Face à cette interpellation qu’il considère comme brutale, l’ancien ministre des Relations avec le Parlement a exprimé son indignation et son inquiétude concernant la manière dont il a été interpellé, qui, selon lui, n’aide pas le chef de l’État.
« Comment les gens qui font un travail pour le chef de l’État, comme nous, peuvent-ils se voir poursuivis ? Je ne sais pas si c’est toujours le même dossier des véhicules depuis que nous étions avec Tshibala. C’est très ridicule », a déclaré Jean-Pierre Lisanga Bonganga.

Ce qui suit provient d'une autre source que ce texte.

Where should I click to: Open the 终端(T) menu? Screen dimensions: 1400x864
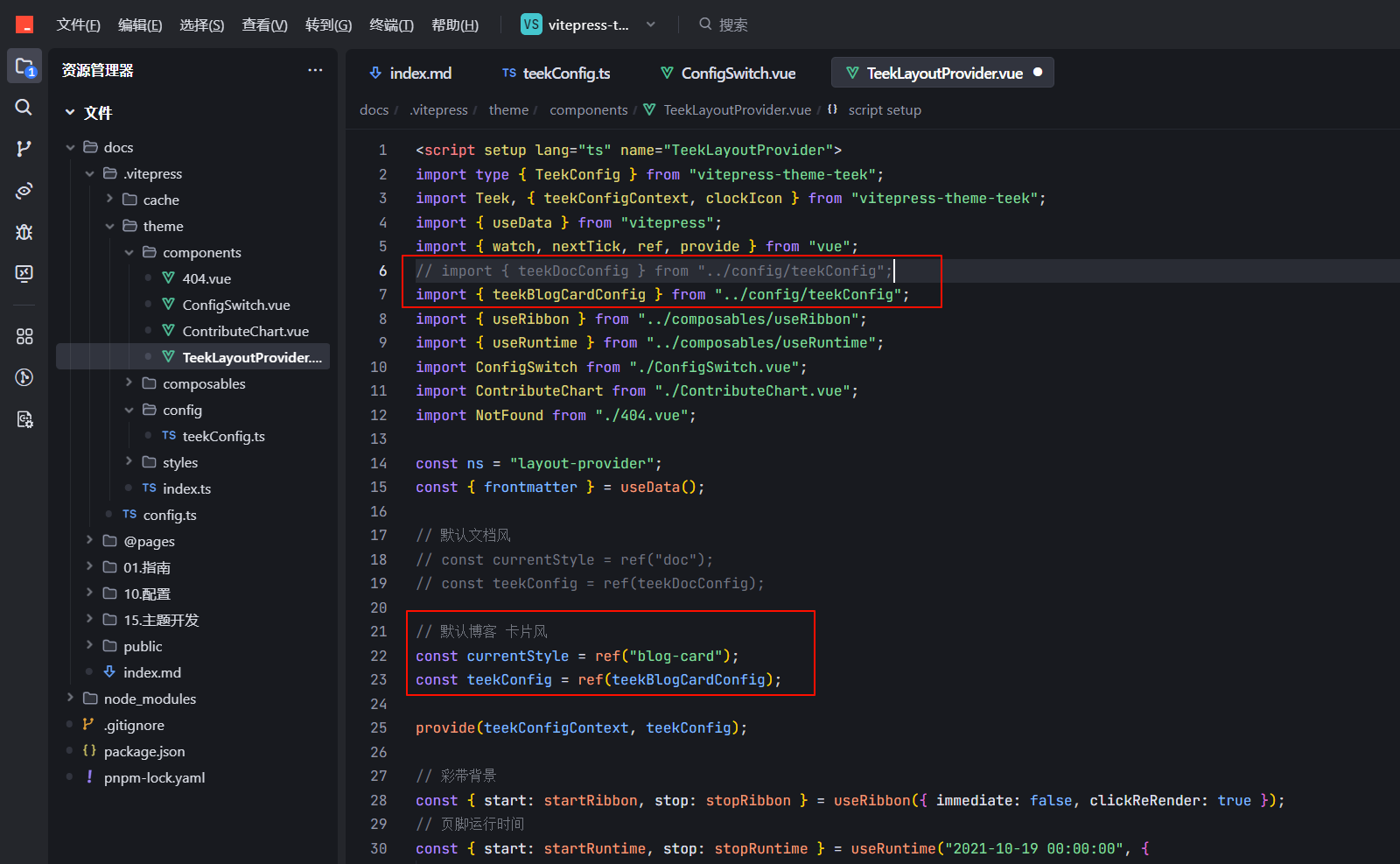391,25
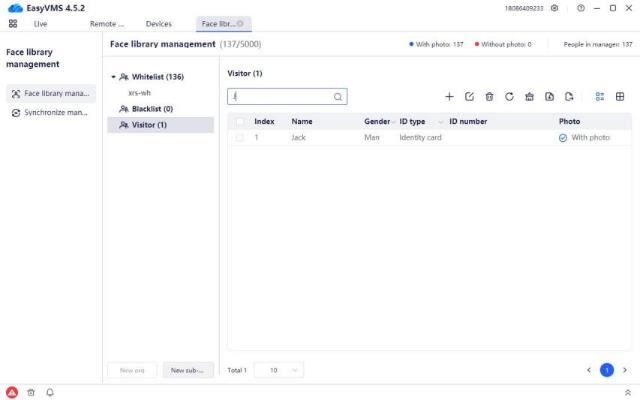Click the delete trash icon in toolbar

click(489, 97)
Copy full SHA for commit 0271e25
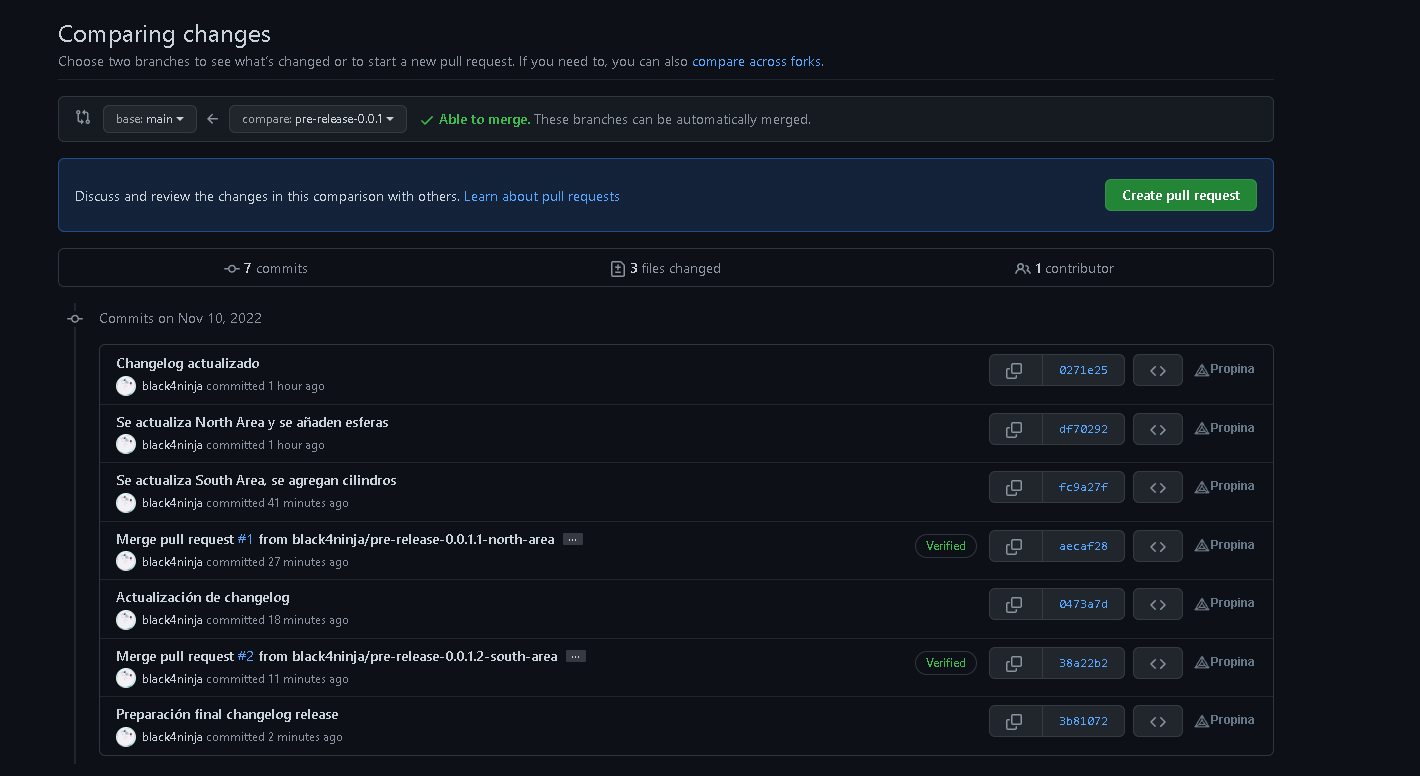This screenshot has height=776, width=1420. click(1014, 370)
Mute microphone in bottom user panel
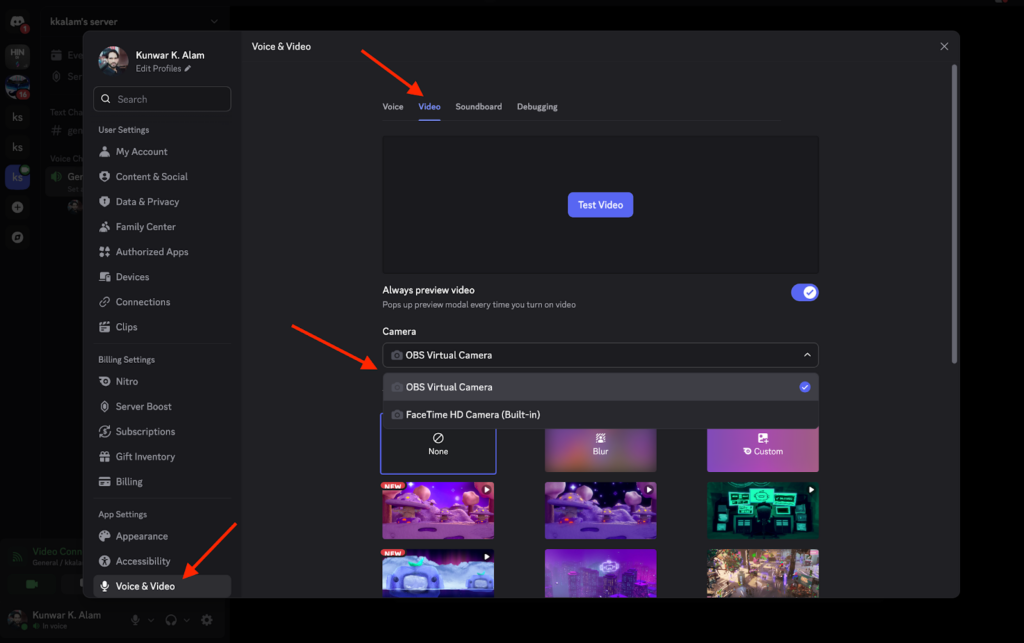 pos(135,620)
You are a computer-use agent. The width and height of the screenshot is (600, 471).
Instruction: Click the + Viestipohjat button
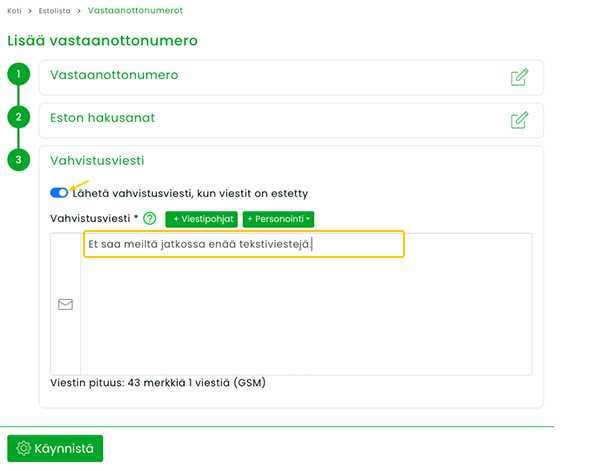click(201, 219)
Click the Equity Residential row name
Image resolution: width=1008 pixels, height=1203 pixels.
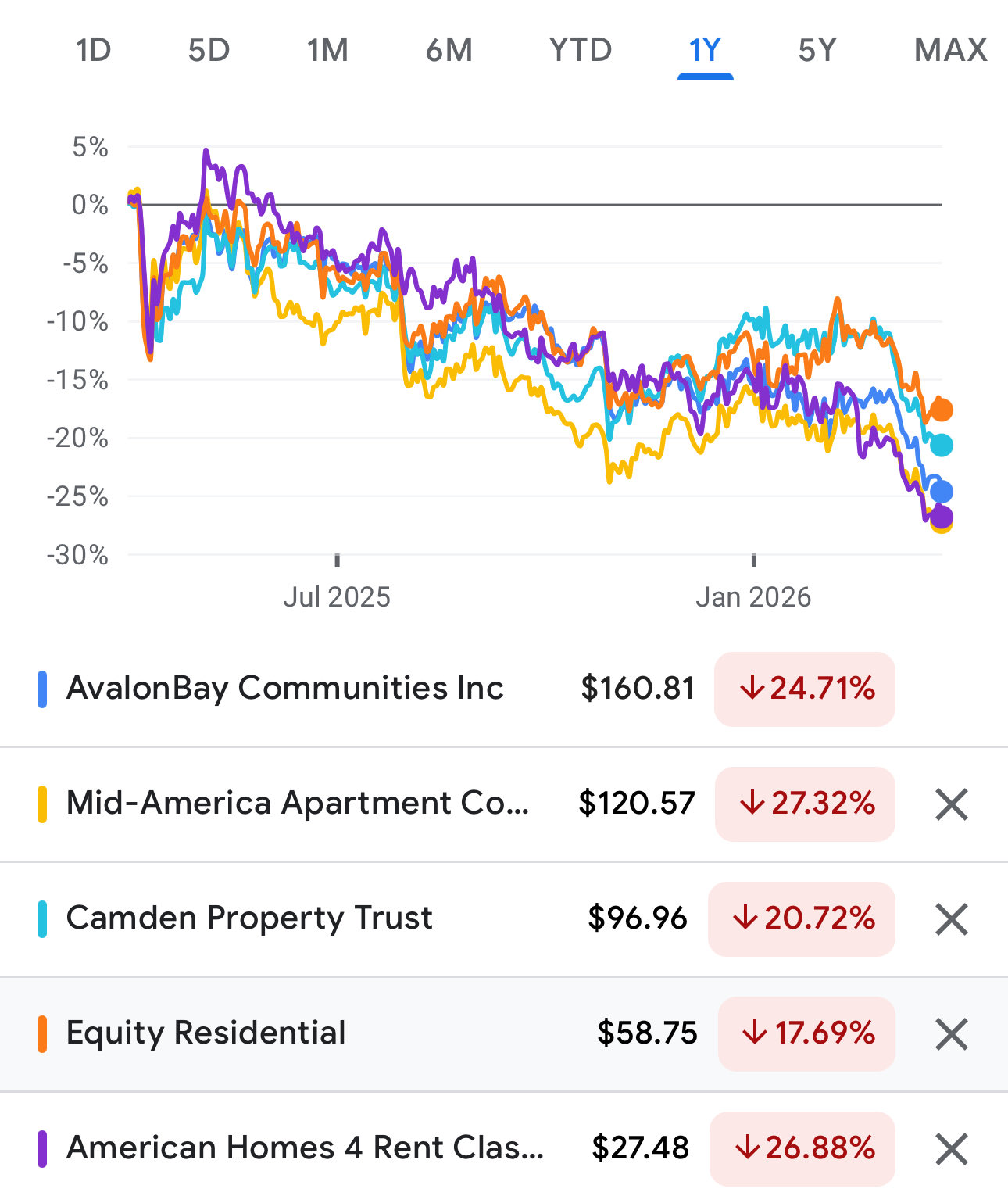[206, 1033]
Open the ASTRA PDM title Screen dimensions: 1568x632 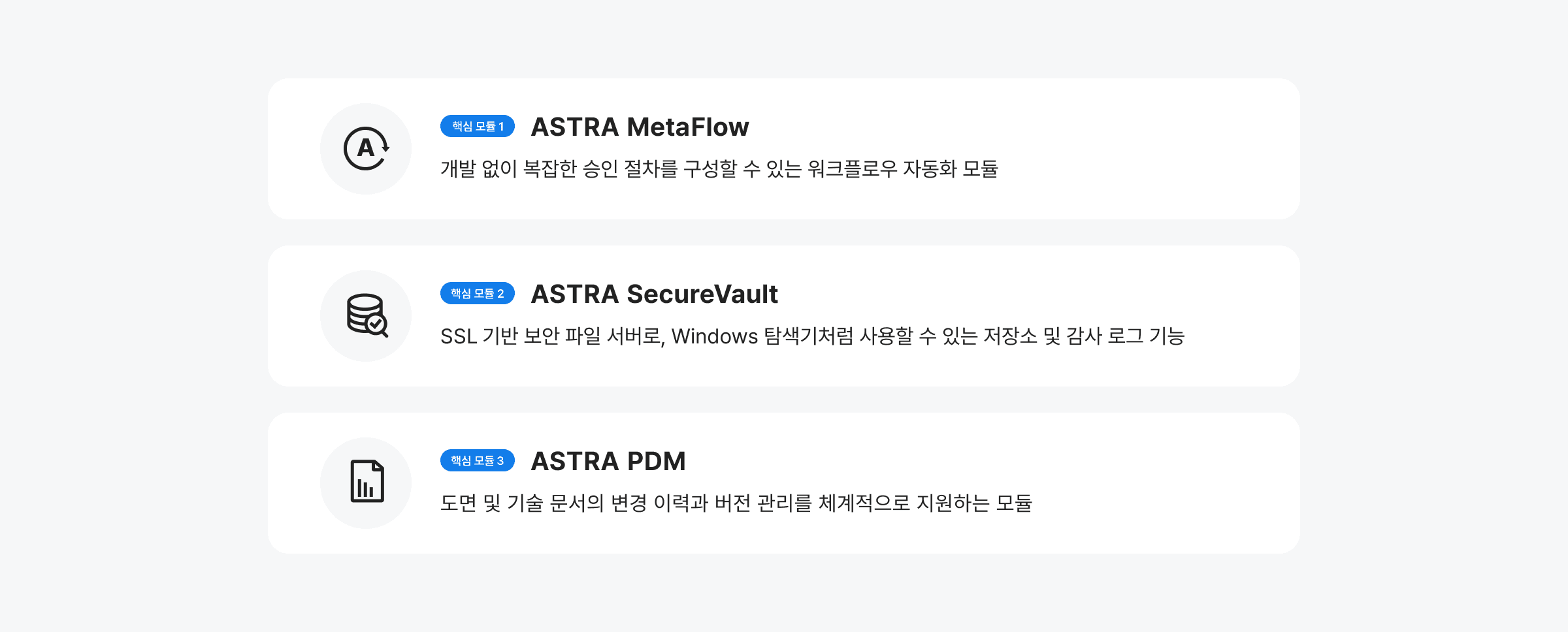pyautogui.click(x=608, y=461)
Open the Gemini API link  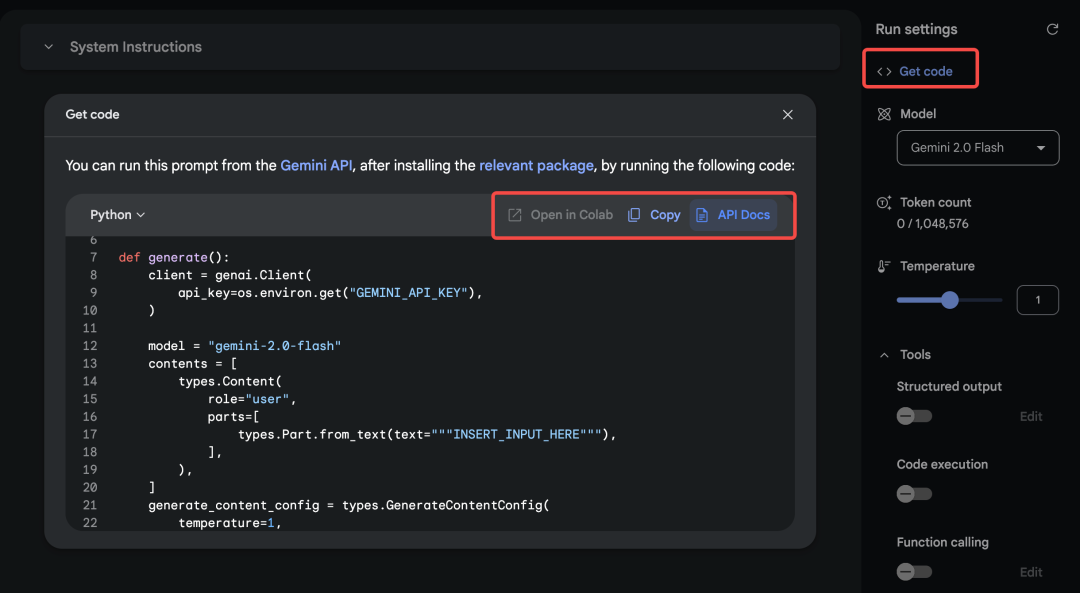[314, 166]
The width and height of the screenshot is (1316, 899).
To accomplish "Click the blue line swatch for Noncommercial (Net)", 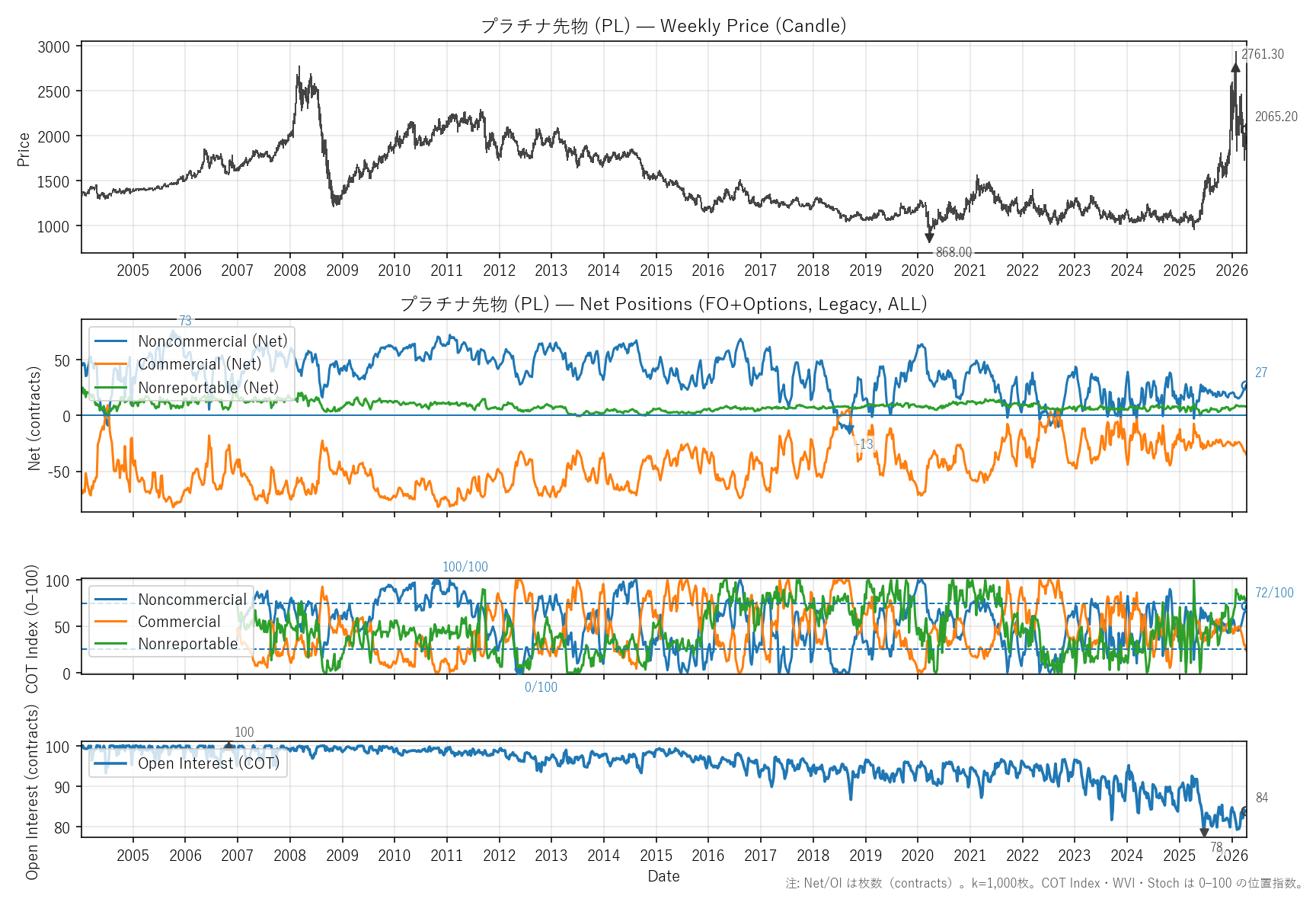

En outre, Lisanga Bonganga signale la brutalité qui a entouré son arrestation et qui a tenu tout le quartier en alerte. Il n’a accepté de se rendre que pour ne pas donner l’impression d’être un intouchable.
Ancien candidat à la présidentielle de 2023, Jean-Pierre Lisanga Bonganga s’était retiré de la course pour soutenir la candidature du chef de l’État congolais, Félix Antoine Tshisekedi.